SEPA cyber attack recovery could take ‘two years’, says organisation’s boss
The recovery of IT systems for Scotland’s environment watchdog could take ‘two years’, according to the organisation’s chief executive.
Terry A’Hearn, who runs the Scottish Environment Protection Agency (SEPA), has told BBC news that it may be another 24 months before the full restoration of the agency’s computer systems.
Sepa was locked out of its network on Christmas Even after falling victim to ransomware gang Conti, and has been in recovery mode ever since.
Mr A’Hearn, who chaired emergency meetings in the aftermath of the cyber attack, and was supported by police and cyber agencies, has spoken publicly several times about the incident.

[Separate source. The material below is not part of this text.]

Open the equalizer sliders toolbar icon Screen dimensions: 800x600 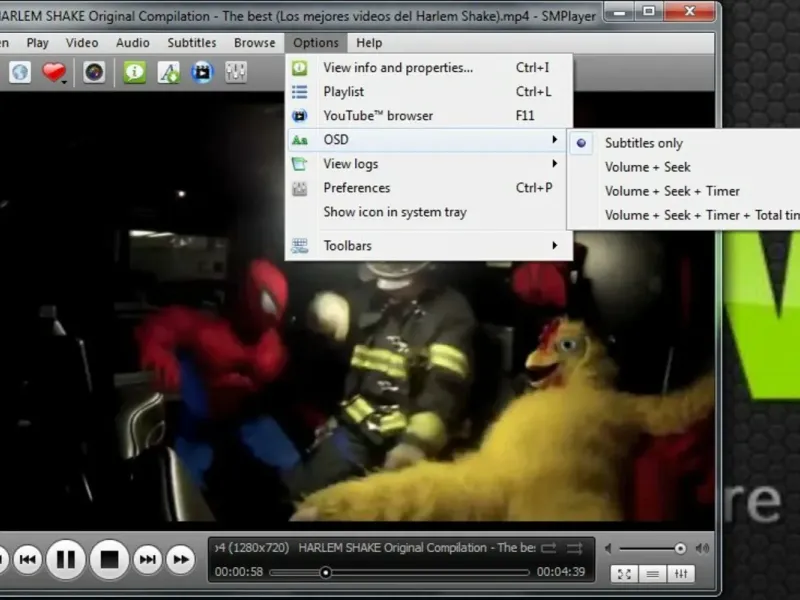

In his latest interview he told the BBC: “I think this a process that will take a year or two.
“We had reform aims anyway, we were going to build a new IT system progressively over five or six years.
“This is an opportunity we didn’t want provided by criminals, but we’ve decided to fast-track that and will build that in one or two years.”
Sepa refused to cooperate with the hackers – who are thought to be Russia-based and have a string of other victims including Aspire, a homeless and housing support agency in Glasgow. The health service in Ireland also recently fell prey to the gang. As a ‘punishment’, the gang dumped a cache of Sepa’s commercial data on its dark web blog, which included private conversations between senior management and some staff grievances.
Mr A’Hearn added: “If we had paid then we would have increased the risk for everyone else.”
The public body’s core services – including flood forecasting and protection – have been reinstated and a Microsoft 365-based system has been implemented.
However the organisation also spent £800,000 on trying to recover data from the cyber incident, but Mr A’Hearn has acknowledged that although the vast majority of it will be recoverable some of it will not be. He questioned whether some of the data was actually that essential to the work the agency has done in the past; Sepa has also relied on external help from trade associations that collected their data as part of their work.
Police Scotland is still investigating the incident but the time lag between identifying the ransomware gang and issuing criminal proceedings suggests there may be significant challenges in bringing anyone to justice.